Input for this task =>
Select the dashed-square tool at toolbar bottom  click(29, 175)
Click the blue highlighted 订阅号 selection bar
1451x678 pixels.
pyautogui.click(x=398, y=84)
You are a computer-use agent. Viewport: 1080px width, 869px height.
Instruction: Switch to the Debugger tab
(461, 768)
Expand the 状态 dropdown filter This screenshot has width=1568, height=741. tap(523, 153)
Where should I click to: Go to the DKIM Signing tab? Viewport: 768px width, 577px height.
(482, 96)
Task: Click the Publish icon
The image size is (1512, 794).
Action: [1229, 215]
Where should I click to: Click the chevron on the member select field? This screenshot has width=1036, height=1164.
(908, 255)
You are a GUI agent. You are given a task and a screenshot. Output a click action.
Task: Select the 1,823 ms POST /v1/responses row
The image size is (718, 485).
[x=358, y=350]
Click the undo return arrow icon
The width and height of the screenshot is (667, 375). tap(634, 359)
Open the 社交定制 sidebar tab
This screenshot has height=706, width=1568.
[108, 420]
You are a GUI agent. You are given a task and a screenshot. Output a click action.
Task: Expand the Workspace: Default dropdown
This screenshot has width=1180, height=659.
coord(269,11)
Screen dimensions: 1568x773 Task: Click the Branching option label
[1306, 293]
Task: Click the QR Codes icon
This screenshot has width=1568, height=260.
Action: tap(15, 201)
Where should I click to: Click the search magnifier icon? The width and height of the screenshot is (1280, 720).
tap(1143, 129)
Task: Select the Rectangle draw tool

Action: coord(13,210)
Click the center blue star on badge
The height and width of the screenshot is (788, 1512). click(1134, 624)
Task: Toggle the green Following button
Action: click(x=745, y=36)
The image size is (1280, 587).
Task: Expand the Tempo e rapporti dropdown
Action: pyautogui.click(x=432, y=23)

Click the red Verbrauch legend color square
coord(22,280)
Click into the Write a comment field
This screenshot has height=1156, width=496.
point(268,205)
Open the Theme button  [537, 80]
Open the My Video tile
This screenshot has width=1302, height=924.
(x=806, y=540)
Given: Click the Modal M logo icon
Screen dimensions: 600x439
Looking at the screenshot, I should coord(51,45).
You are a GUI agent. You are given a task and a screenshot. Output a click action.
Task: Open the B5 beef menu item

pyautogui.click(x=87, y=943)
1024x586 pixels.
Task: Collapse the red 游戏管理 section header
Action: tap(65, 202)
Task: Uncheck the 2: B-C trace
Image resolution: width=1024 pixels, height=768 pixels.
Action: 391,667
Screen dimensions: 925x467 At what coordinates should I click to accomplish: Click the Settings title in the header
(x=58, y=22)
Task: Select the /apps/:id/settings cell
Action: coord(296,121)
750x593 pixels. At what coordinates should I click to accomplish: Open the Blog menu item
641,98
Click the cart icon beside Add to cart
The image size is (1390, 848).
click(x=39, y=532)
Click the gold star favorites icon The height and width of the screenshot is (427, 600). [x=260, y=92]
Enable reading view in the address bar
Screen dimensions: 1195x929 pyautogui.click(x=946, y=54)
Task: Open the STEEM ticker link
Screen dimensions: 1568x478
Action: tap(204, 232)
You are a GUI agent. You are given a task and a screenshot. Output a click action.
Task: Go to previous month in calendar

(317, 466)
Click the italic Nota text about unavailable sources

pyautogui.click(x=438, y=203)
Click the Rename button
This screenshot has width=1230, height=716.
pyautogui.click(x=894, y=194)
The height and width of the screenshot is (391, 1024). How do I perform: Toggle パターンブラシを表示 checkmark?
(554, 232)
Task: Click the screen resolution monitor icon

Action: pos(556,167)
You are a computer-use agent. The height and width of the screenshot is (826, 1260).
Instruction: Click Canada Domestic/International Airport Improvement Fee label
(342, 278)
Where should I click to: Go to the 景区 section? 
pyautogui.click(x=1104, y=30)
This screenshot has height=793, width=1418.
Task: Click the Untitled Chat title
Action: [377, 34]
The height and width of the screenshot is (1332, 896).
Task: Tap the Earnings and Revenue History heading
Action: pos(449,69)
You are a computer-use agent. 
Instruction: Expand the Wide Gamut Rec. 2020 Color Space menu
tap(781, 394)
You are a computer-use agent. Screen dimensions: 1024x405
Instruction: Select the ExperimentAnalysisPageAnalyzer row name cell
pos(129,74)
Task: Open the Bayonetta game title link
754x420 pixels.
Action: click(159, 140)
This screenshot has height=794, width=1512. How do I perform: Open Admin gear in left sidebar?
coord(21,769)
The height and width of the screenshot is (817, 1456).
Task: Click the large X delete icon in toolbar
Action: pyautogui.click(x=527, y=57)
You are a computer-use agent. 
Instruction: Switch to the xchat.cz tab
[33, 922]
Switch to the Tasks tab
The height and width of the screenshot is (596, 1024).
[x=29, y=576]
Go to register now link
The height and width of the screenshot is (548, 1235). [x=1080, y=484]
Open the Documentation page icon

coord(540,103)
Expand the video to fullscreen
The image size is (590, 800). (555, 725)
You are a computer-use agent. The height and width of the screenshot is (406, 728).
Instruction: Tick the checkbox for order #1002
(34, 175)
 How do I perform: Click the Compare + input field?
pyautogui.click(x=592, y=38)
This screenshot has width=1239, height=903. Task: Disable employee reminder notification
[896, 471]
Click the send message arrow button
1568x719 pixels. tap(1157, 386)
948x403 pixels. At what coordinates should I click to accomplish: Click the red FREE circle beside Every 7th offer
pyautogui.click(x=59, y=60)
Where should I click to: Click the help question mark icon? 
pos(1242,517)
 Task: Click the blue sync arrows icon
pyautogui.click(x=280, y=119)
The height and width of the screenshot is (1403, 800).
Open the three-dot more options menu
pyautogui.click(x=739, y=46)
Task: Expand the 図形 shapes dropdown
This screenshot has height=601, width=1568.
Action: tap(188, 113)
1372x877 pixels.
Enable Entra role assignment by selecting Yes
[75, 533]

Task instructions => The records above should be restated exactly, line for line.

Response to this task =>
Select the dashed-square tool at toolbar bottom  click(29, 175)
Click the blue highlighted 订阅号 selection bar
1451x678 pixels.
pyautogui.click(x=398, y=84)
You are a computer-use agent. Viewport: 1080px width, 869px height.
Instruction: Switch to the Debugger tab
(461, 768)
Expand the 状态 dropdown filter This screenshot has width=1568, height=741. tap(523, 153)
Where should I click to: Go to the DKIM Signing tab? Viewport: 768px width, 577px height.
(482, 96)
Task: Click the Publish icon
The image size is (1512, 794).
Action: [1229, 215]
Where should I click to: Click the chevron on the member select field? This screenshot has width=1036, height=1164.
(908, 255)
You are a GUI agent. You are given a task and a screenshot. Output a click action.
Task: Select the 1,823 ms POST /v1/responses row
The image size is (718, 485).
[x=358, y=350]
Click the undo return arrow icon
The width and height of the screenshot is (667, 375). tap(634, 359)
Open the 社交定制 sidebar tab
This screenshot has height=706, width=1568.
[108, 420]
You are a GUI agent. You are given a task and a screenshot. Output a click action.
Task: Expand the Workspace: Default dropdown
This screenshot has width=1180, height=659.
coord(269,11)
Screen dimensions: 1568x773 Task: Click the Branching option label
[1306, 293]
Task: Click the QR Codes icon
This screenshot has width=1568, height=260.
Action: tap(15, 201)
Where should I click to: Click the search magnifier icon? The width and height of the screenshot is (1280, 720).
tap(1143, 129)
Task: Select the Rectangle draw tool

Action: coord(13,210)
Click the center blue star on badge
The height and width of the screenshot is (788, 1512). click(1134, 624)
Task: Toggle the green Following button
Action: click(x=745, y=36)
The image size is (1280, 587).
Task: Expand the Tempo e rapporti dropdown
Action: pyautogui.click(x=432, y=23)

Click the red Verbrauch legend color square
coord(22,280)
Click into the Write a comment field
This screenshot has height=1156, width=496.
point(268,205)
Open the Theme button  [537, 80]
Open the My Video tile
This screenshot has width=1302, height=924.
(x=806, y=540)
Given: Click the Modal M logo icon
Screen dimensions: 600x439
Looking at the screenshot, I should coord(51,45).
You are a GUI agent. You are given a task and a screenshot. Output a click action.
Task: Open the B5 beef menu item

pyautogui.click(x=87, y=943)
1024x586 pixels.
Task: Collapse the red 游戏管理 section header
Action: tap(65, 202)
Task: Uncheck the 2: B-C trace
Image resolution: width=1024 pixels, height=768 pixels.
Action: 391,667
Screen dimensions: 925x467 At what coordinates should I click to accomplish: Click the Settings title in the header
(x=58, y=22)
Task: Select the /apps/:id/settings cell
Action: coord(296,121)
750x593 pixels. At what coordinates should I click to accomplish: Open the Blog menu item
641,98
Click the cart icon beside Add to cart
The image size is (1390, 848).
click(x=39, y=532)
Click the gold star favorites icon The height and width of the screenshot is (427, 600). [x=260, y=92]
Enable reading view in the address bar
Screen dimensions: 1195x929 pyautogui.click(x=946, y=54)
Task: Open the STEEM ticker link
Screen dimensions: 1568x478
Action: tap(204, 232)
You are a GUI agent. You are given a task and a screenshot. Output a click action.
Task: Go to previous month in calendar

(317, 466)
Click the italic Nota text about unavailable sources

pyautogui.click(x=438, y=203)
Click the Rename button
This screenshot has width=1230, height=716.
pyautogui.click(x=894, y=194)
The height and width of the screenshot is (391, 1024). How do I perform: Toggle パターンブラシを表示 checkmark?
(554, 232)
Task: Click the screen resolution monitor icon

Action: pos(556,167)
You are a computer-use agent. The height and width of the screenshot is (826, 1260).
Instruction: Click Canada Domestic/International Airport Improvement Fee label
(342, 278)
Where should I click to: Go to the 景区 section? 
pyautogui.click(x=1104, y=30)
This screenshot has height=793, width=1418.
Task: Click the Untitled Chat title
Action: [377, 34]
The height and width of the screenshot is (1332, 896).
Task: Tap the Earnings and Revenue History heading
Action: pos(449,69)
You are a computer-use agent. 
Instruction: Expand the Wide Gamut Rec. 2020 Color Space menu
tap(781, 394)
You are a computer-use agent. Screen dimensions: 1024x405
Instruction: Select the ExperimentAnalysisPageAnalyzer row name cell
pos(129,74)
Task: Open the Bayonetta game title link
754x420 pixels.
Action: click(159, 140)
This screenshot has height=794, width=1512. How do I perform: Open Admin gear in left sidebar?
coord(21,769)
The height and width of the screenshot is (817, 1456).
Task: Click the large X delete icon in toolbar
Action: pyautogui.click(x=527, y=57)
You are a computer-use agent. 
Instruction: Switch to the xchat.cz tab
[33, 922]
Switch to the Tasks tab
The height and width of the screenshot is (596, 1024).
[x=29, y=576]
Go to register now link
The height and width of the screenshot is (548, 1235). [x=1080, y=484]
Open the Documentation page icon

coord(540,103)
Expand the video to fullscreen
The image size is (590, 800). (555, 725)
You are a computer-use agent. The height and width of the screenshot is (406, 728).
Instruction: Tick the checkbox for order #1002
(34, 175)
 How do I perform: Click the Compare + input field?
pyautogui.click(x=592, y=38)
This screenshot has width=1239, height=903. Task: Disable employee reminder notification
[896, 471]
Click the send message arrow button
1568x719 pixels. tap(1157, 386)
948x403 pixels. At what coordinates should I click to accomplish: Click the red FREE circle beside Every 7th offer
pyautogui.click(x=59, y=60)
Where should I click to: Click the help question mark icon? 
pos(1242,517)
 Task: Click the blue sync arrows icon
pyautogui.click(x=280, y=119)
The height and width of the screenshot is (1403, 800).
Open the three-dot more options menu
pyautogui.click(x=739, y=46)
Task: Expand the 図形 shapes dropdown
This screenshot has height=601, width=1568.
Action: tap(188, 113)
1372x877 pixels.
Enable Entra role assignment by selecting Yes
[75, 533]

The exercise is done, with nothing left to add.